Big Data Bytes of the Week: What’s a Data Scientist?

What’s a Data Scientist? Joshua Konkle, Vice President at DCIG, quoted (scroll down) a few definitions earlier this week:

I’m a big fan of Hilary Mason, chief scientist at, so I’ll cite her definition: a data scientist is someone who can obtain, scrub, explore, model and interpret data, blending hacking, statistics and machine learning. Daniel Tunkelang, Principal Data Scientist at LinkedIn
By definition all scientists are data scientists. In my opinion, they are half hacker, half analyst, they use data to build products and find insights. It’s Columbus meet Columbo – starry eyed explorers and skeptical detectives. Monica Rogati, Senior Data Scientist, LinkedIn

A data scientist is someone who analyzes an organization’s big data to discover actionable trends that lead to business results. Data scientists look at what questions business people need to ask to remain competitive. They work directly with C-level executives, advising them on how to drive maximum value from big data and integrate new information.

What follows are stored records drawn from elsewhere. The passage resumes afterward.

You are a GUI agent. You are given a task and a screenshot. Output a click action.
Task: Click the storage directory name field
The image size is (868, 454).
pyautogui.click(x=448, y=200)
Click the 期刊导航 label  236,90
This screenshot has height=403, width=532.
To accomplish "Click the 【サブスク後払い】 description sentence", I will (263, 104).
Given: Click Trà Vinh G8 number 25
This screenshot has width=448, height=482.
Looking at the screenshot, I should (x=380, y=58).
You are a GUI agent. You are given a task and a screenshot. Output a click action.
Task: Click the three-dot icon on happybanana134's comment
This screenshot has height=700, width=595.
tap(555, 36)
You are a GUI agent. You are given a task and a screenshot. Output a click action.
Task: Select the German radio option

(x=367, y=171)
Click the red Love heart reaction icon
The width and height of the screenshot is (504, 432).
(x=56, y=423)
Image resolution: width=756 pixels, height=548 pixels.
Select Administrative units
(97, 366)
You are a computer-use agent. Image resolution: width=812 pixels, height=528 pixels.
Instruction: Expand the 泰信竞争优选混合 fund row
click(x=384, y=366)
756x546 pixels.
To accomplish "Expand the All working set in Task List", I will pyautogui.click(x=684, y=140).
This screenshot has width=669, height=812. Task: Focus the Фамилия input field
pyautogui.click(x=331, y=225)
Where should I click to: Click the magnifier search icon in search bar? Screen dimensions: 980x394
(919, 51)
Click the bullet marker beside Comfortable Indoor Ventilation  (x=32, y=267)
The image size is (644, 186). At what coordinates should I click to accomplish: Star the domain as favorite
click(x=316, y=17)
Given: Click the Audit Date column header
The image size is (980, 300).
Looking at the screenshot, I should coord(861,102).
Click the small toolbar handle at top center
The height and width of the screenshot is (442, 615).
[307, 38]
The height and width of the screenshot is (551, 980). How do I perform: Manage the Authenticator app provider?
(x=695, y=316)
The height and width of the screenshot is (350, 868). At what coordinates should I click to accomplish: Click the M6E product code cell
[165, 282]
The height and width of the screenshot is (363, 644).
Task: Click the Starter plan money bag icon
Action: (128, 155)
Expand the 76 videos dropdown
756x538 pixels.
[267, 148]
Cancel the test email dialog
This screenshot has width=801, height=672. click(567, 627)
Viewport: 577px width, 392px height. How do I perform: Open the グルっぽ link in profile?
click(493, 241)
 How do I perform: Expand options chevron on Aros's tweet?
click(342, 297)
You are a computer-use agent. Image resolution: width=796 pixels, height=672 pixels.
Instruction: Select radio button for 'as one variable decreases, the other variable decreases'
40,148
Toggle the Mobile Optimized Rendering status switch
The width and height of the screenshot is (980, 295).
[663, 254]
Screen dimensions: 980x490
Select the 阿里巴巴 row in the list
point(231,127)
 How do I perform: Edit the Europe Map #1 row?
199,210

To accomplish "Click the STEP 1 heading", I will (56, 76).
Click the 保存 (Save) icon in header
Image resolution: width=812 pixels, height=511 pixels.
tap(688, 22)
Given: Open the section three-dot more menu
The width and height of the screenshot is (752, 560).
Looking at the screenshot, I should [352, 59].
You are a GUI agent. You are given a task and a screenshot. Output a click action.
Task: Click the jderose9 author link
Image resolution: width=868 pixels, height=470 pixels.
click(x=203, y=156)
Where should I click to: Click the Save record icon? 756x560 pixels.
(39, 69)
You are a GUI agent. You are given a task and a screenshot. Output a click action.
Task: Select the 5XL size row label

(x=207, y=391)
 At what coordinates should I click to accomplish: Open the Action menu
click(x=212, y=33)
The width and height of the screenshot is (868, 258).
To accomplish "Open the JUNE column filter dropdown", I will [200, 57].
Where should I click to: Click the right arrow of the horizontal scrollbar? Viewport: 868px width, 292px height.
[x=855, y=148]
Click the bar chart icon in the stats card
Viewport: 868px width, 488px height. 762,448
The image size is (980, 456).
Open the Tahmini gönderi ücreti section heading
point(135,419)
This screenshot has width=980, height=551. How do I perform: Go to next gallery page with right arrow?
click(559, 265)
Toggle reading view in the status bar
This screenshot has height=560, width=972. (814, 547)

In many ways, a data scientist serves as a change agent in today’s workforce, pushing organizational collaboration and information integration. Anjul Bhambhri , IBM’s vice president of Big Data Products

More definitions were offered in National Public Radio’s Yuki Noguchi 2-part report on “Following Digital Breadcrumbs To ‘Big Data’ Gold” and “The Search For Analysts To Make Sense Of ‘Big Data’.  A good data scientist, according to U of Washington Oren Etzioni, “can write algorithms that filter data, understand what they’re telling you, and then graphically represent the information. The end result is like getting a bird’s-eye view of a vast territory of information.” Greylock Partners’ DJ Patil boils it down to one trait: “An intense curiosity to understand what’s behind the data.”

Patil says his successful recruits have included an oceanographer and a neurosurgeon, as well as people who barely graduated from high school but were brilliant at math. He approaches math majors the way baseball scouts look for young stars. “I have a list that I track. There’s one student who I think is phenomenal; I’ve been tracking him since he was 16.”

That data scientist in the making is Dylan Field, now 19 and a junior at Brown University. His goal? To start a big data company.

The non-start-ups, the large companies trying to mine the benefits of the big data wave, not only have to compete hard for data scientists, but also to make sure that they have clean data to work with. According to Gartner (quoted here), more than 35 per cent of companies’ IT budgets will be outside of the IT department’s control in 2012 and beyond. “Increasing volumes of data, while a boon in terms of customer insight and engagement, will create challenges around managing and interpreting that information. As budgetary control shifts, there is a concern that the IT department will no long be able to guarantee just how accurate or consistent that data is.”

Well, I always said consistency is over-rated. And besides, that data scientist you just hired, may turn any data, accurate or otherwise, into music. That’s what Domenico Vicinanza did at SC11, turning big data into a concert of electronic music.